Disconnect: How Unplugging Can Save Your Summer
By Genevieve Cunningham
Constant connection is the way of the modern world. When’s the last time you went anywhere without your phone? Chances are good you can’t even remember. Most of us feel a little lost without this connection -- like a tether attaching our brain and thoughts to everyone else’s. When the tether is snipped, we hang in limbo wondering what to do with ourselves. Of course, there are plenty of solid reasons to keep the tether intact. This instant and continual communication allows us to talk with loved ones in a moment’s notice, gives us access to endless information, and makes most things in life easier and more streamlined.

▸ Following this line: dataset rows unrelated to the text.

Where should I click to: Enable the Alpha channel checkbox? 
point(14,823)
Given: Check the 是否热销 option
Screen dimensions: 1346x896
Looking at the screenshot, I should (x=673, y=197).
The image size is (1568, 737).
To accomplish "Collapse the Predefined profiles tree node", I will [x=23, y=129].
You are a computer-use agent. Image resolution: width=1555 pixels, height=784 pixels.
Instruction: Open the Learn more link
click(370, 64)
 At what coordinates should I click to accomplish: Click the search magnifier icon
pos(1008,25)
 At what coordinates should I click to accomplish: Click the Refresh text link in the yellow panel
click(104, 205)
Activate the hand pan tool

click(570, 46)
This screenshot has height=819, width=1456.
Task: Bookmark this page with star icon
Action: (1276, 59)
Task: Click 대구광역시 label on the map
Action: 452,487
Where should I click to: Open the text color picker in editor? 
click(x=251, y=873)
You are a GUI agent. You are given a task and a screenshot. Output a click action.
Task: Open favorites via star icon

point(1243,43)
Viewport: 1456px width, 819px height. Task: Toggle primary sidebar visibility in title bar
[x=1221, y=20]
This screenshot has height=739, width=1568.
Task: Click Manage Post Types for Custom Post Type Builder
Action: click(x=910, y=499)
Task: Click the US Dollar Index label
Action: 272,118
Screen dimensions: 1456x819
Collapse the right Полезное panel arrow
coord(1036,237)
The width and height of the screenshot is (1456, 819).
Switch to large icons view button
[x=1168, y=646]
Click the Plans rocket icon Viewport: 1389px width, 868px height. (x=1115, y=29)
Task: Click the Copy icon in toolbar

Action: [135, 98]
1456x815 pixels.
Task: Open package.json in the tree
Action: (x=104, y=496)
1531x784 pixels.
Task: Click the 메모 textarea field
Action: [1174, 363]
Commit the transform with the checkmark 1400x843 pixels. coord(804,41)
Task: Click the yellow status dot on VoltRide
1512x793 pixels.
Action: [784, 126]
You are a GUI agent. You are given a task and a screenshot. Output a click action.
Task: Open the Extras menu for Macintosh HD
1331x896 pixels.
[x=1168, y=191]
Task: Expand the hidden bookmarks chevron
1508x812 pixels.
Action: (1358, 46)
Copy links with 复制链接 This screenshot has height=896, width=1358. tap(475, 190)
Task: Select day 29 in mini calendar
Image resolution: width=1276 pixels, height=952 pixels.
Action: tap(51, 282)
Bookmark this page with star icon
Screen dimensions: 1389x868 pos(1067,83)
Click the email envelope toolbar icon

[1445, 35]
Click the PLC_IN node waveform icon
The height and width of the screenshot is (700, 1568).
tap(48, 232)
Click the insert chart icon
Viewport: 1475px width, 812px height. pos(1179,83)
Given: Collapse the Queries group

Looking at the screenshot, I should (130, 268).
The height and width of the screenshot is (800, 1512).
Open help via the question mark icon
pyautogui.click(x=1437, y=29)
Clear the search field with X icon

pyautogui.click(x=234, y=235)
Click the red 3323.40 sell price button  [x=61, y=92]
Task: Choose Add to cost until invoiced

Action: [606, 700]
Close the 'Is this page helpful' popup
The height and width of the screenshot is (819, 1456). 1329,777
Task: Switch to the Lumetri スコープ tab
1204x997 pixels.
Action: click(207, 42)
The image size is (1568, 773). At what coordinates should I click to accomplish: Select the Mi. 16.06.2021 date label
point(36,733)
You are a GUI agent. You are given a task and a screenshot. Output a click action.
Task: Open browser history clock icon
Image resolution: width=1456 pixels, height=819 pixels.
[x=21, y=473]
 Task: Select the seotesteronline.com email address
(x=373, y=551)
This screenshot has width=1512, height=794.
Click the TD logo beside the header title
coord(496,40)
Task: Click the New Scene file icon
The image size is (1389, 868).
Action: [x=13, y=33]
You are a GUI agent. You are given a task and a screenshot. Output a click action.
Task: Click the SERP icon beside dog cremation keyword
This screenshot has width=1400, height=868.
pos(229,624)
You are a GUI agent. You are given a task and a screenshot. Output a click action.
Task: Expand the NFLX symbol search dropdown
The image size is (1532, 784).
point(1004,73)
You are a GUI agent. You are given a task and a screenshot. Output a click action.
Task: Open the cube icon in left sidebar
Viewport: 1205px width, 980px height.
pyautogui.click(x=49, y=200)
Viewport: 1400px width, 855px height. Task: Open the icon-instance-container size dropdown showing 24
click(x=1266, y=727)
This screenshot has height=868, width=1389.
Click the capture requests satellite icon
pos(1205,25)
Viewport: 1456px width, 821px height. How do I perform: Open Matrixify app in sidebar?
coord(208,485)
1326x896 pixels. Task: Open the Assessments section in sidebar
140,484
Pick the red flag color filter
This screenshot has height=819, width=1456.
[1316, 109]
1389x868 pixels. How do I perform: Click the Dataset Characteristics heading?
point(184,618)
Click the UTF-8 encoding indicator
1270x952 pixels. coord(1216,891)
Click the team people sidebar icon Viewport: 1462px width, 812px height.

But it’s not all sunshine and rainbows. In fact, for every advantage of our connectivity, there’s at least one disadvantage. In some cases, disconnection is exactly what you need in order to thrive. But how do we know when enough is enough? If you’ve been feeling the struggle that comes with being plugged in, take a look at why disconnecting may be just what you need to end the summer with a bang and improve your life in general.
Let’s Start With the Physical
We’re not necessarily a lazy society, but we definitely use our resources to make things easier. If we can get our work done without leaving the couch, we’ll do it. If we can use our phone to ask our spouse upstairs what they want to eat, we’ll do it. If we can text our food order to the restaurant and have it delivered without ever leaving the bedroom, we’ll do it. We’ll choose the easiest route over and over again, and technology has made the route easier than ever before.
But beyond our poor choices regarding inactivity, the use of technology also encourages poor posture. Those who use technology all day are likely to suffer from a phenomenon known as tech neck, which happens when we tilt our heads forward and down, allowing gravity to increase the weight to the neck. This constant looking at a phone, tablet, or screen is causing pain. However, disconnecting provides an opportunity to correct your posture over time and can give your neck the respite it needs to heal.
Don’t Forget the Mental Strain
Perhaps it’s the mental effects of technology that are the most worrisome. Technology is stressful. Because we’re constantly connected, we feel like we should always be working, always making progress, always on call -- figuratively, if not literally. But this pressure to perform is causing stress levels to rise and stay elevated. And if we finally put away work and opt for pleasure, we’re bombarded with post after post of other people’s lives. At first, it’s nice to see into others’ worlds. But over time, we begin to compare. This brings on an entirely new level of stress that has us constantly worried whether we’re on track or whether we’re doing well enough in our own lives, or if we’re pretty or successful enough. Unfortunately, technology makes this almost impossible to avoid. Making the choice to disconnect is the best practice for alleviating that stress.
The Power of Addiction
Here’s the harsh truth, something not a single one of us wants to admit: we’re addicted. Even though we can feel the effects of connectivity, we’re basically Pavlov’s dogs. When the phone vibrates, we look at it. Our brains get a little pump of dopamine at the text or social media mention -- which means that we do this game of vibration and phone checking all day every day. No wonder we’re looking down at the phone all day (see tech neck above). It’s a powerful addiction that takes willpower and determination to break for good.
How Do We Accomplish the Impossible?
It really does feel impossible to give up technology in our modern world. The tether is stronger, thicker, and more prominent than ever before. Luckily, you don’t have to give it up for good to see benefits to your health and your life in general. According to multiple studies, one day per week is enough to allow your brain and body a chance to breathe. To recuperate. To reset. Pick a 24-hour period to power down, and include everyone in your home if possible. If you struggle, stay busy. Leave the house. Keeping your hands and mind busy make picking up the phone less appealing.
Allowing time to completely detox from technology just might save your physical and mental health while still allowing the good that comes with our modern, fast-paced approach to information and connection. Technology is a blessing and a curse. Take the good, leave the bad, and get control over your digital addiction for better health and a happier life.